К ночи я оставил топор и поднялся на свою любимую скалу. По всей скале тлели вывернутые огнем корни недавних сосен, чадили обгоревшие стволы… Вот здесь я любил стоять и глядеть на озеро, отсюда сколько раз собирался снять панораму привольной воды через кряжистые сосны, да так и не собрался. Сосен теперь нет… А здесь я всегда присаживался и пил воду из небольшого углубления в скале, которое называл медвежьим колодцем. Здесь пили воду и купались мои снегири… Где сейчас эти птицы? Улетели или погибли, захваченные огнем?.. А вот здесь по расщелине поднимались кустики земляники, упрямой, смелой. Земляника сгорела, и теперь, наверное, не скоро поднимется на скалу…
Я вернулся к пожарной машине. Водитель держал в руках обгоревший трупик белки — совсем недавно это был быстрый живой зверек, рыжехвостый, живший здесь на скале… Чья-то облезлая, драная собака, успевшая опалить хвост и бока, шныряла по пожарищу и что-то жрала…

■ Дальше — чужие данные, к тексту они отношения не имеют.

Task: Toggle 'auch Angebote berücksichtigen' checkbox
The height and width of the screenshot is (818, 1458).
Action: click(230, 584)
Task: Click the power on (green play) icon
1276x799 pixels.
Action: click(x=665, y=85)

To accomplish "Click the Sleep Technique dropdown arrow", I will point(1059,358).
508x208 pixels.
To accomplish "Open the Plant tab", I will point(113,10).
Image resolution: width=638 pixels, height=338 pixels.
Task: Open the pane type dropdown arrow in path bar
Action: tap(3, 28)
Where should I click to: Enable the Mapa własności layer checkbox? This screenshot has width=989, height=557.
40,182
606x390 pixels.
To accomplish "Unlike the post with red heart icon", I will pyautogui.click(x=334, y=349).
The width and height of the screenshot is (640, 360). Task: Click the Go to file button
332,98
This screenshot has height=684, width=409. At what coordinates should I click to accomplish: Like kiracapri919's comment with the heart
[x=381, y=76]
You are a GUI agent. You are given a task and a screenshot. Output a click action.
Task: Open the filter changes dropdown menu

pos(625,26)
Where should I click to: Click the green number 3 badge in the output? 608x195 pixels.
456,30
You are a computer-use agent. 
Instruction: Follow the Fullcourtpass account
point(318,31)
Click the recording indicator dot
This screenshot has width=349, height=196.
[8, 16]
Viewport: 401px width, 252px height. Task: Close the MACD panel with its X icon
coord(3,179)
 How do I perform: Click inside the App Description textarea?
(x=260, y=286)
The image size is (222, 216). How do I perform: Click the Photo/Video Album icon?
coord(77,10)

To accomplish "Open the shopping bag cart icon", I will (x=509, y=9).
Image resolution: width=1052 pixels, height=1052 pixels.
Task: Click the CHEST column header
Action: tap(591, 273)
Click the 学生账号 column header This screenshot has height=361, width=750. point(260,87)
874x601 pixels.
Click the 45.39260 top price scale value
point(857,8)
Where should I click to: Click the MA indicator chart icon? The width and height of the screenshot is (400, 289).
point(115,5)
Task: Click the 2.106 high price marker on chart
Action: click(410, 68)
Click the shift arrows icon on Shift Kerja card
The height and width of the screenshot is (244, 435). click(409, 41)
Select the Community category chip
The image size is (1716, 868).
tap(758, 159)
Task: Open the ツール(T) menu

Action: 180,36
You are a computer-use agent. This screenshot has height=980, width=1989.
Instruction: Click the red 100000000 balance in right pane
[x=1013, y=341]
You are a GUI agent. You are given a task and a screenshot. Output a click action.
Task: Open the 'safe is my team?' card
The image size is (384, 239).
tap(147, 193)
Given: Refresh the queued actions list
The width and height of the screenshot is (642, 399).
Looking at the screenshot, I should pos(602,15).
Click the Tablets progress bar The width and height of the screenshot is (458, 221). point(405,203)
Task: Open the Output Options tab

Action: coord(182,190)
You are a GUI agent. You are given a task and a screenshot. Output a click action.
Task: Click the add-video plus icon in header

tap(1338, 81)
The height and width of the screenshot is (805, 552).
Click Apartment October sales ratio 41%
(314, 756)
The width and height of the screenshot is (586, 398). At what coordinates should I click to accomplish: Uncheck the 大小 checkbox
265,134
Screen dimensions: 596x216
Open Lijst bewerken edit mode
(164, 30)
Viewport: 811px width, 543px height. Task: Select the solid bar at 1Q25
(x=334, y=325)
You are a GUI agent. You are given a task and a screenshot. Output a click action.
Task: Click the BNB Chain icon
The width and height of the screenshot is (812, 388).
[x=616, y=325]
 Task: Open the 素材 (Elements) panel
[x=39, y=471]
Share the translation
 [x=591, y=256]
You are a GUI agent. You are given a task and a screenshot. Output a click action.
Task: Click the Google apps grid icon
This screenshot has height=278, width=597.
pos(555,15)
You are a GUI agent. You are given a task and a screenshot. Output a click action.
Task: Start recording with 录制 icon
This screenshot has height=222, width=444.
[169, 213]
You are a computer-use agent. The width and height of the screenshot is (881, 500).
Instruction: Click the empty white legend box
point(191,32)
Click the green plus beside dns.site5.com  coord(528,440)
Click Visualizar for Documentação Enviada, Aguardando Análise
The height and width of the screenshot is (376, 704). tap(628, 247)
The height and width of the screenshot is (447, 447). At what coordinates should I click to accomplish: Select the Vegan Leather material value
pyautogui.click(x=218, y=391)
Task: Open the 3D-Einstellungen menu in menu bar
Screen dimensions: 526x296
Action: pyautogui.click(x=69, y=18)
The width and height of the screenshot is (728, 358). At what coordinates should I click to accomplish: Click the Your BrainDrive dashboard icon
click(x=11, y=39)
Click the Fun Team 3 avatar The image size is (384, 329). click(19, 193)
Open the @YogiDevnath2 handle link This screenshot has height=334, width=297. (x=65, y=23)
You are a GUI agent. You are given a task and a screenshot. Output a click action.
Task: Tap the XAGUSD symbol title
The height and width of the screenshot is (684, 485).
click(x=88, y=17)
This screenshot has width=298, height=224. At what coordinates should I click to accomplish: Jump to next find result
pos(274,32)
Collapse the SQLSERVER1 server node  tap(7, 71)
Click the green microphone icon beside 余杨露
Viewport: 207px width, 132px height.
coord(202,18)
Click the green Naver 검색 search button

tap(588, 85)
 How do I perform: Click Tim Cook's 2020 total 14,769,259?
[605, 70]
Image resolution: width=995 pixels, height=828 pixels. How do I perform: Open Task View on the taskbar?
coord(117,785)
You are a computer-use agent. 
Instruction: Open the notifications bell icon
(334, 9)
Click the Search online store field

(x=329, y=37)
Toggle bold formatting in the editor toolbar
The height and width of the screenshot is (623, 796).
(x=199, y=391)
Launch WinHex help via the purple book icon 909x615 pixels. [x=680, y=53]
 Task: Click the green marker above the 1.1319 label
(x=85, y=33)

— Мышей сгоревших жрет, стерва. Как на кладбище, — выругался водитель. — Вот двенадцатый год работаю в охране. Привык к огню, а от пожара душу коробит. Зверя сколько горит. Другой раз мучается — живой еще. И убивать не могу, и жить не будет. Убивал бы за пожары. Ладно бы дурачки были, а то дома на половик и с пьяну окурок не бросят. А в лесу все можно. Достукаются.
И достукались. Сейчас по сухому времени работают в Карелии правительственные комиссии, запрещается выезд в лес, на озера, виновных разыскивают и судят. Но тогда, когда сгорел лес на наших скалах, виновных еще никто так тщательно не разыскивал. А виновные были… На нашу скалу поднимались какие-то туристы. Что уж они там делали никто не знал, но водитель пожарной машины говорил, что нашли на скале стеклянные и жестяные банки. Еще утром, за день до пожара, я был на скале и никаких банок не видел. Туристы на скале, видимо, ужинали, потом спустились вниз и куда-то, как всегда, подались. После туристов на скалу никто не поднимался — это мы знали точно… И вот пожар…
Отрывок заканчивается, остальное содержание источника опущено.